Dari sini rupanya, maka para tetua sering berpesan; “Memaafkan memang tidak mengubah masa lalu, tapi memaafkan bisa mengubah masa kini jadi jauh lebih indah secara meyakinkan, menuju jiwa masa depan yang mulia.” Sebab jiwa menjadi mulia inilah, maka Allah mengganjar dengan pahala yang tidak terkira. Berani memaafkan adalah sebuah pilihan bijak dan menguntungkan menuju pintu megah kemuliaan. Teruslah belajar memaafkan.
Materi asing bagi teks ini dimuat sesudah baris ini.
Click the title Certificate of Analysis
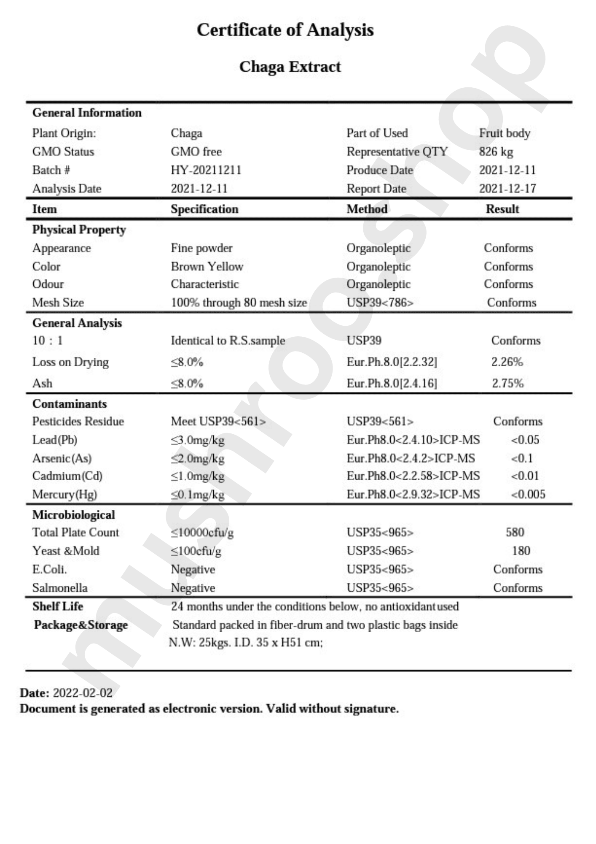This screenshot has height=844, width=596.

Bukan karena orang lain penting, akan tetapi karena kedamaian dan kemuliaan diri, itu sangatlah penting. Dengan tasbih, pemahaman manusia akan pentingnya memaafkan menjadi jauh lebih dalam. Sebab ketulusan dan keberanian untuk memaafkan, membuat jiwa mana pun tumbuh tinggi tanpa penghalang. Menanggalkan kebencian dan dendam. Sebaliknya, yang gagal memaafkan secara jangka panjang akan menumbuhkan tembok tebal, tinggi dan keras yang membuat seseorang gagal menemukan wajah kehidupan yang penuh kesejukan, keberlimpahan, kedamaian dan kebahagiaan.
وَجَزٰۤؤُا سَيِّئَةٍ سَيِّئَةٌ مِّثْلُهَاۚ فَمَنْ عَفَا وَاَصْلَحَ فَاَجْرُهٗ عَلَى اللّٰهِۗ اِنَّهٗ لَا يُحِبُّ الظّٰلِمِيْنَ
“Balasan suatu keburukan adalah keburukan yang setimpal. Akan tetapi, siapa yang memaafkan dan berbuat baik (kepada orang yang berbuat jahat), maka pahalanya dari Allah. Sesungguhnya Dia tidak menyukai orang-orang zalim.” (QS: Asy-Syura: 40).
Demikian sekelumit coretan ini, semoga semakin mengerti, memahami serta menghayati indahnya kalimat tasbih yang setia mengiringi setiap kali habis sholat wajib ini. Yang nantinya dapat menasbihkan diri menjadi jiwa-jiwa yang suci.